> [YOUR OBJECTIVE] Lay out the listing as a Markdown table with the columns No. and Line, starting with the line that contains "The image size is (1125, 883)." and going on through the line that contains "I will 205,155.". Give one numbered row for each line and leave out any blank lines.

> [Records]
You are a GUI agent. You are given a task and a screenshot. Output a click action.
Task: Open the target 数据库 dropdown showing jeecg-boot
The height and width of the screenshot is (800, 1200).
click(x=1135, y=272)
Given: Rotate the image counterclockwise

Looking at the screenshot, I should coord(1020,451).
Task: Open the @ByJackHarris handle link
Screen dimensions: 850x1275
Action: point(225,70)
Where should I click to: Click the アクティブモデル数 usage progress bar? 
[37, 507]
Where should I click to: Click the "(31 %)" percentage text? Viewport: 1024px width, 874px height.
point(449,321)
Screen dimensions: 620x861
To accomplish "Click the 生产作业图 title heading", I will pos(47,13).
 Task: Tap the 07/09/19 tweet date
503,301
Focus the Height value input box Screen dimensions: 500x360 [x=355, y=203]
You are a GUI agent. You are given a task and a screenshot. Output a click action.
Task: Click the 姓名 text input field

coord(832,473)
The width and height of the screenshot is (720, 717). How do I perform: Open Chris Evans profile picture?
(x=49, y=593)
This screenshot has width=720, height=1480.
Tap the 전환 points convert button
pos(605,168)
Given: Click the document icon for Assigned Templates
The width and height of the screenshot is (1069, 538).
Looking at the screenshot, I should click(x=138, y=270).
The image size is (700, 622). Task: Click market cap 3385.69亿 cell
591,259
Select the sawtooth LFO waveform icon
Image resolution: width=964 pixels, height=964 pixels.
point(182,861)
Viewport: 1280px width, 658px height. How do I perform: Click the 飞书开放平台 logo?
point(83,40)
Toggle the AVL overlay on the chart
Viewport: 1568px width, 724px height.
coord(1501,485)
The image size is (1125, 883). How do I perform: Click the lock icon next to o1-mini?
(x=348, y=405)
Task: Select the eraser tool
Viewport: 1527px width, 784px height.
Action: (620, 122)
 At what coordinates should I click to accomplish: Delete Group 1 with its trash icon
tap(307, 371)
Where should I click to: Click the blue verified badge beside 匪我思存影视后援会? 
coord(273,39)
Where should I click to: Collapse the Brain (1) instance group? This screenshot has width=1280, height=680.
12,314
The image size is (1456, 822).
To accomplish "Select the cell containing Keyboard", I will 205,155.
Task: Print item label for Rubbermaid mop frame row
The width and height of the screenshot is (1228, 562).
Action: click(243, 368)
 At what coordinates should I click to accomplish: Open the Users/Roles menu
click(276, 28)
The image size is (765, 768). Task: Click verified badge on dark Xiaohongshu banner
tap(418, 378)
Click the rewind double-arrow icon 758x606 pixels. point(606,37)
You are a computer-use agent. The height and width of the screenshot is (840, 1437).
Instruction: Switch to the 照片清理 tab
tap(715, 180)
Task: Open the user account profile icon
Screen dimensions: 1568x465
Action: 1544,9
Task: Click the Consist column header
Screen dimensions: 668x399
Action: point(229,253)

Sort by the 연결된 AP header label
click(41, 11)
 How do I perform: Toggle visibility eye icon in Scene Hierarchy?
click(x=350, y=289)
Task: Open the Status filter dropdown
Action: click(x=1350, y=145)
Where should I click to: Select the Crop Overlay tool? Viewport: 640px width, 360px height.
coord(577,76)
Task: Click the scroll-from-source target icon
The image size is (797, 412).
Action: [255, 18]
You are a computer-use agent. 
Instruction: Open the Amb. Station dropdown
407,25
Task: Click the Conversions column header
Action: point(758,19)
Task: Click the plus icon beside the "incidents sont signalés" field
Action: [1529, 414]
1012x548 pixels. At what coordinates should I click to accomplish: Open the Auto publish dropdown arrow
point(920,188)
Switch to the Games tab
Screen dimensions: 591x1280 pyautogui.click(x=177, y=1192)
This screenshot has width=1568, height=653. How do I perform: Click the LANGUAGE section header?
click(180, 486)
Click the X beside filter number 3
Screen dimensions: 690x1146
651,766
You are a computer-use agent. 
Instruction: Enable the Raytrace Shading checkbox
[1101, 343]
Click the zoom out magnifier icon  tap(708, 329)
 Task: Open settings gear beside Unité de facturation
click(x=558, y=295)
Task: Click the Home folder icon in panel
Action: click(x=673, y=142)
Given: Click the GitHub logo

> [WRITTEN RESPONSE]
| No. | Line |
|---|---|
| 1 | The image size is (1125, 883). How do I perform: Click the lock icon next to o1-mini? |
| 2 | (x=348, y=405) |
| 3 | Task: Select the eraser tool |
| 4 | Viewport: 1527px width, 784px height. |
| 5 | Action: (620, 122) |
| 6 |  At what coordinates should I click to accomplish: Delete Group 1 with its trash icon |
| 7 | tap(307, 371) |
| 8 | Where should I click to: Click the blue verified badge beside 匪我思存影视后援会?  |
| 9 | coord(273,39) |
| 10 | Where should I click to: Collapse the Brain (1) instance group? This screenshot has width=1280, height=680. |
| 11 | 12,314 |
| 12 | The image size is (1456, 822). |
| 13 | To accomplish "Select the cell containing Keyboard", I will 205,155. |